*The problem*
In the footballer biography below, which club was Cameron Hargreaves loaned to on 29 November 2018?

Passage to read section start

Cameron Hargreaves (born 1 December 1998) is an English professional footballer who plays as a midfielder for National League North club King's Lynn Town.

Career

Exeter City 
Hargreaves began his career in the youth academy at Exeter City. He was released by the club in May 2017.

Bristol Rovers 
In April 2017, Hargreaves agreed terms to join Bristol Rovers upon the expiration of his contract with Exeter City. In July 2017, he joined the first team during a pre-season camp in Portugal.

On 29 August 2017, he made his professional debut replacing Liam Sercombe in the 83rd minute of a 5–1 EFL Trophy victory against Wycombe Wanderers. On 31 October, he replaced Ryan Broom in the 66th minute of a 3–1 defeat to West Ham United Under-23s in the same competition. On 29 November 2018, Hargreaves was loaned out to Hungerford Town for the rest of 2018. The deal was later extended for the rest of the season.

At the end of the 2018–19 season, Bristol Rovers exercised a contract extension for him.

Hargreaves made his first league appearance for the club in a 1–0 victory over Milton Keynes Dons, replacing Ed Upson in the 75th minute of the match and made his full league debut for the club in a 0–0 draw with Fleetwood Town on 29 December 2019, playing 84 minutes before being substituted.

On 3 June 2020, Hargreaves signed a new two-year extension to his contract after having a breakthrough season.

On 12 November 2021, Hargreaves, along with his Rovers teammate Zain Walker, joined National League South side Chippenham Town on loan. On 9 December, this loan deal was extended by a month.

Passage to read section end
Material provided section start

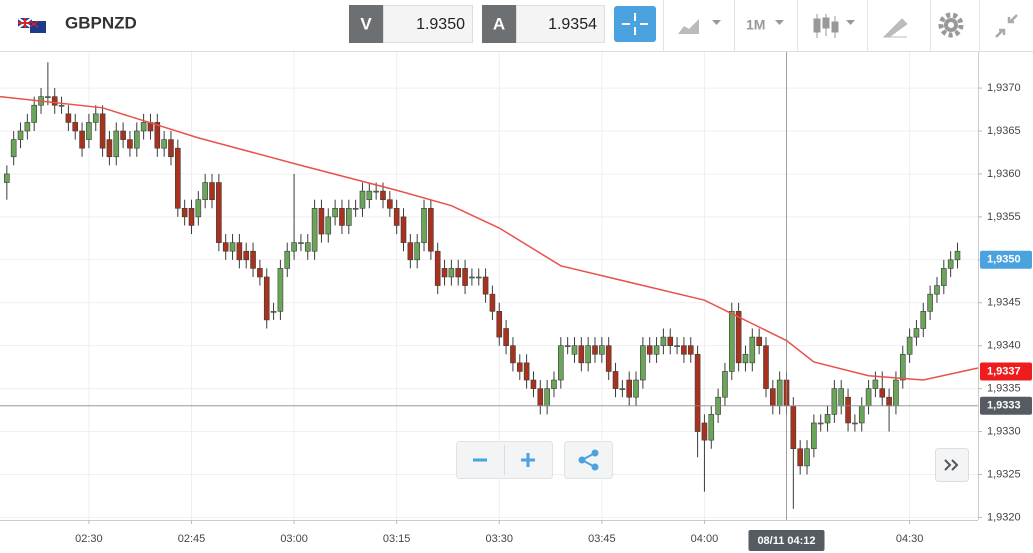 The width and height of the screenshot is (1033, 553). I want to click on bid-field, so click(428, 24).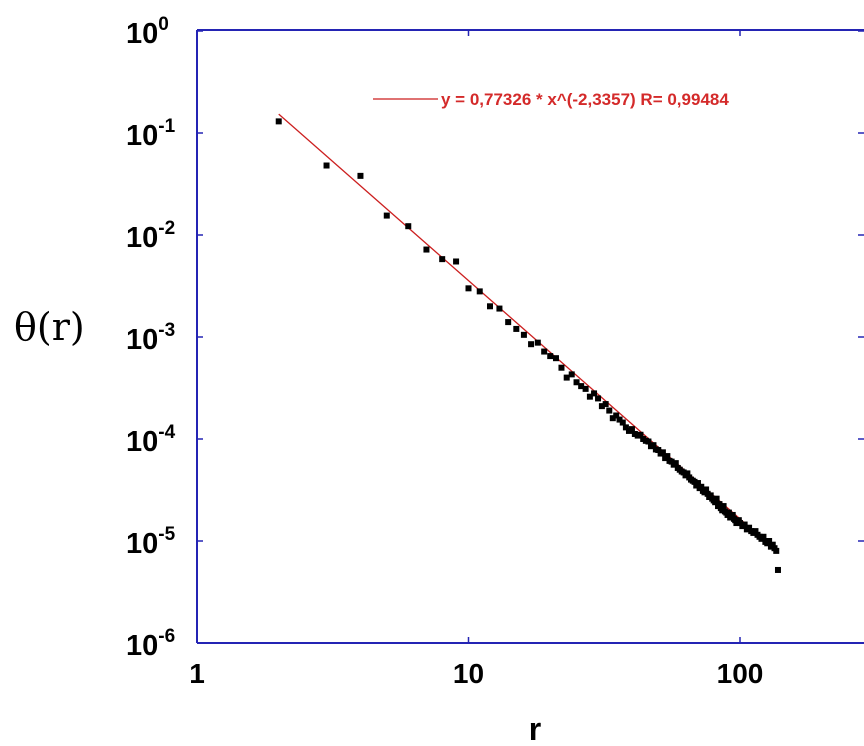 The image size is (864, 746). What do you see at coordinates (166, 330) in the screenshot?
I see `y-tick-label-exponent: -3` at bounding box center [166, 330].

Material provided section end

*Answer box*
Hungerford Town